Port-Cros national park is the strictest. The whole island is a no-take, no-anchor-on-seagrass reserve, spearfishing is banned, and in the most protected zones you may not even swim. Photographing is allowed in the open zones, but you must not touch, feed, or chase anything, and you certainly cannot collect. The Posidonia seagrass meadows that make the water so clear are themselves legally protected, which is why anchoring rules on this coast have tightened so much.
Practically, this means you anchor in sand well clear of the meadows, snorkel in, and behave like a guest. Do not stand on the bottom near coral or gorgonian fans, which take decades to grow back from a single careless fin-kick. The reward for behaving is that the protected zones hold the fish and the colour that the unprotected coast has lost.
What you will actually photograph
Manage your expectations and you will enjoy it more. The Mediterranean is not the Red Sea; decades of fishing have thinned the big stuff, and the protected reserves are where the life concentrates precisely because everywhere else has been emptied. What you do get is worth having.
Over rock and Posidonia in 3 to 10 metres you will find saddled sea bream, damselfish in clouds, wrasse, the occasional grouper in a protected zone (a real prize, as they were nearly fished out and are coming back inside the reserves), and octopus tucked into holes if you have the eye for them. The gorgonian fans in deeper, shaded water make wonderful foregrounds, deep red against the blue, but they grow at a centimetre or two a year, so a fin-kick that snaps one off undoes a decade. Posidonia meadows themselves photograph beautifully in low side-light and shelter fry, seahorses if you are very lucky, and the pinna nobilis fan mussel, a protected giant that you must never touch.
The smaller and slower your subject, the better your odds.
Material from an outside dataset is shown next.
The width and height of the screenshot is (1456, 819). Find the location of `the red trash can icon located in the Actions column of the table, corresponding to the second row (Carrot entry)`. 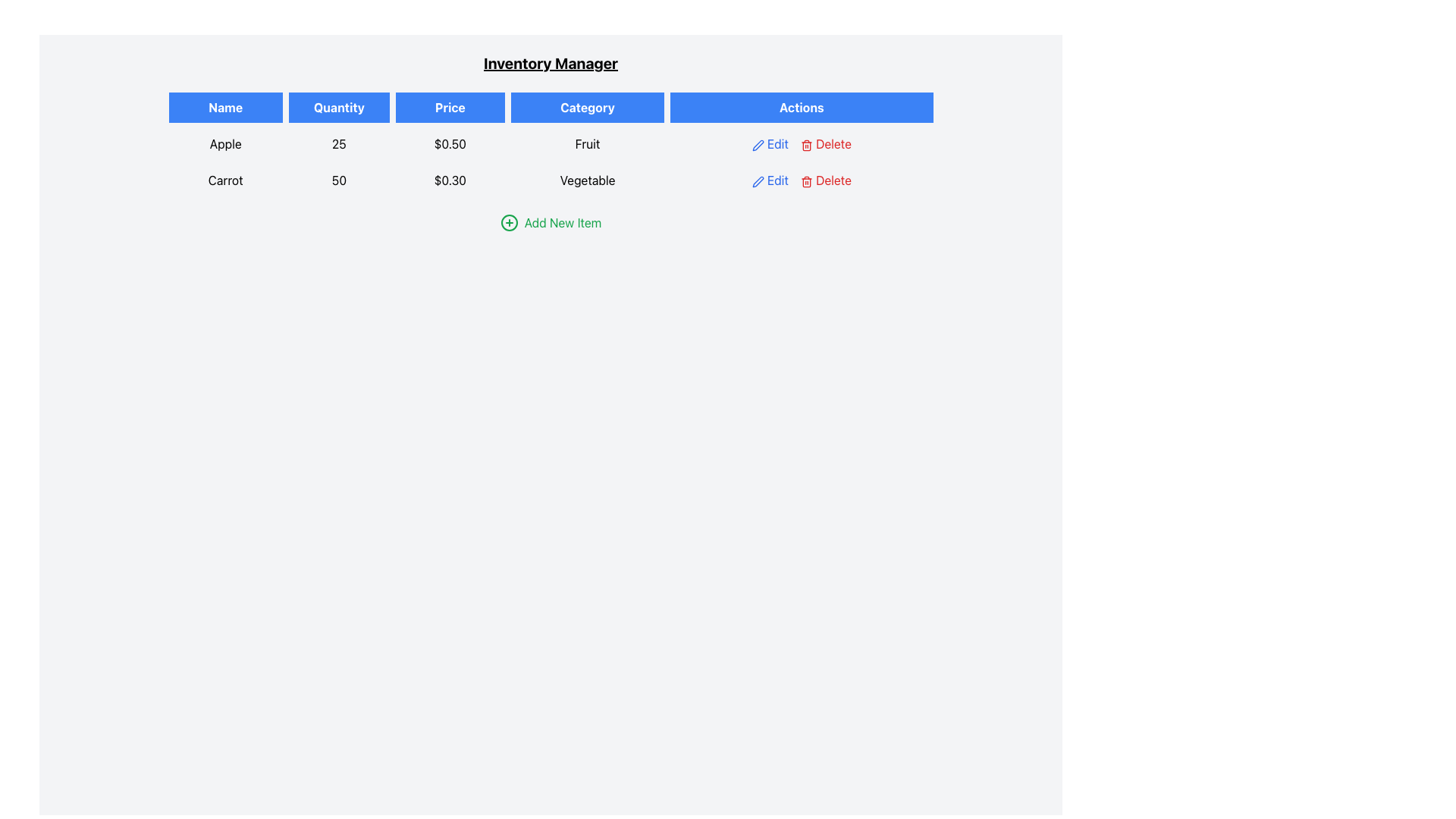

Chasing fish produces blurry disappointment. Finding a static subject (an anemone, a moray peering from a hole, a starfish on sand) and working it patiently from close range produces the keepers.
A workflow that actually produces pictures
My routine is unglamorous. Anchor in sand on a settled forenoon, ideally somewhere with a rock wall in 3 to 8 metres so I have structure and fish without needing to free-dive deep. Camera floated, filter on if I am going below five metres, light clipped to my wrist. I shoot far more than I keep, and I shoot the same subject from three distances because I can never judge the colour loss underwater through a fogged mask.
The single biggest improvement to my photographs was learning to free-dive a little, calmly, so I could get below the surface glare and shoot upward with the sun behind the fish. You do not need to go deep. Three metres of breath-hold, relaxed, opens up angles a surface snorkeller never sees.
If the photography sparks an interest in what you are actually looking at, the same calanques are full of life worth eating as well as photographing, and I have written separately about catching and cooking seafood on the Atlantic coast. Different sea, same principle: respect what the protected reserves are protecting, and the unprotected water rewards you for it.